VR got quite a moment in the spotlight this past Christmas. From a commercial featuring Lebron James and his family to the huge push for smartphone-compatible headsets, the tech world highly anticipated that VR would make a huge cultural impact and change the way that entertainment is produced and consumed.

Virtual Reality has long been a dream of programmers. For most of the history of visual entertainment, the mode of intake was one square screen such as a television or a movie screen, and today, a smartphone. However, adventures and life take place in three dimensions, in front and in back of the subject. Virtual Reality would add a more “real” feeling to movies, video games, and more.

Beyond entertainment, many anticipated some very practical applications of VR to corporate training and army training. For first responders, for example, virtual reality could augment the training programs and better prepare police, paramedics, and more to respond in a timely manner calmly and professionally. From testing best practices to continued development, VR offers a lot more than handbooks and tutorials by allowing a person to fully immerse their eyes and minds into potential situations and adjust habits and reflexes.

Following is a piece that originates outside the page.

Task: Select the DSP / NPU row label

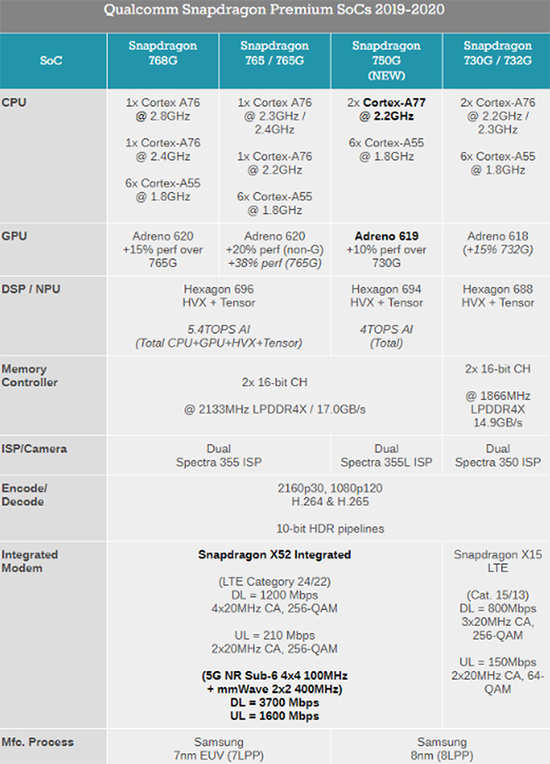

One place where VR could make a huge difference, though, is in the autism community. Individuals with autism often experience extreme anxiety when they know they have to visit new places where they’re not so familiar. Such overwhelming anxiety can express itself as an attack, sickness, and obstinance, followed by fainting or tantrums.

Take our son, for example, who lives with autism. We learned from his dentist that we would need to get his wisdom teeth removed, which is a surgical procedure that would make even someone without autism nervous for good reason. To help him mentally prepare for what the visit to the oral surgeon would entail, my wife and I visited the oral surgeon’s office and took lots of pictures of the office, the surgery room, the doctor, the nurses, and all the places we would be walking both to and from the event.

With months to prepare and more photos and videos than anyone could ask for, we were able to help our son “walk through” the whole process from start to finish and provide visual accompaniment. For these exact situations, we foresee Virtual Reality proving a really useful tool for showing him the landscape of other potential places he may have to visit, including barbershops, doctors’ offices, and more.

In time, we hope to see Virtual Reality harnessed better to help people with extreme anxiety such as those with autism better prepare for life by familiarizing themselves with their environments.